What Is It And Who Uses It: Falling commissions over the years has led to commission-free trading, and brokerage firms have had to change their business models in order to remain competitive and profitable.

In lieu of charging commissions, firms sell their “order flow” to market-makers /wholesalers (such as Citadel and Virtu Financial VIRT that take the other side of the trade (on most occasions) in an attempt to immediately flip for a small profit.

Any major brokerage firm that doesn't charge commission for stocks employs this practice. The most notable of late is Robinhood Markets Inc. HOOD. The upstart company built a successful brokerage and forged the way for free commission based on the PFOF practice.

See Also: Why Zero-Commission Trades Aren't Really 'Free'

Click here to listen to the full discussion on the PreMarket Prep Podcast now.

PreMarket Prep Take: In all likelihood, a ban on PFOF isn't going to happen for a variety of reasons. The most important being, turning the clock back on commission-free trading will create an uproar from new and old market participants alike.

If PFOF was abolished, would there even be enough market-makers (mainly major Wall Street firms who have abolished their market-making operations) to process the huge amount of volume traded on a daily basis?

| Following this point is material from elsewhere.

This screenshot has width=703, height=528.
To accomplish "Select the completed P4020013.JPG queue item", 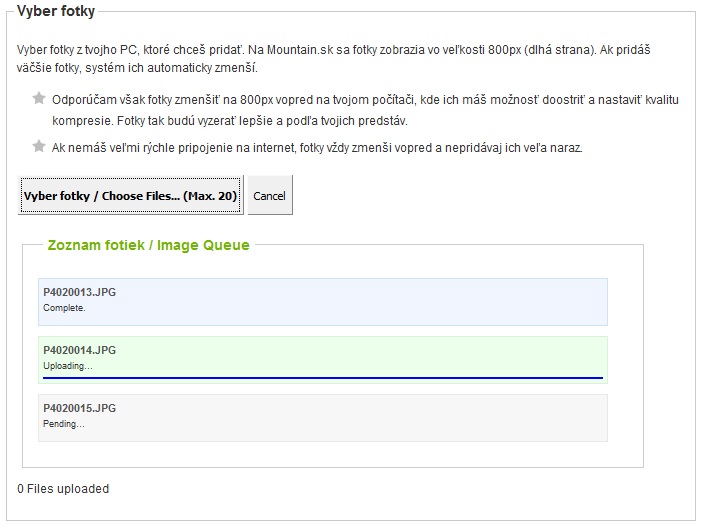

Dennis Dick, a market structure expert who vehemently opposed PFOF, has conceded to the forces that be. Back in 2016, Dick consulted with the SEC on the nuances of PFOF to no avail.

“I do not think you are going to see a ban PFOF," Dick said. "Overall it would be a benefit for the market long-term, but in the short-term, it could create a real liquidity issue. You would need several market-makers to come in to make markets and I do not see that happening.”

He emphasized that going back to commission-based trading would be very difficult.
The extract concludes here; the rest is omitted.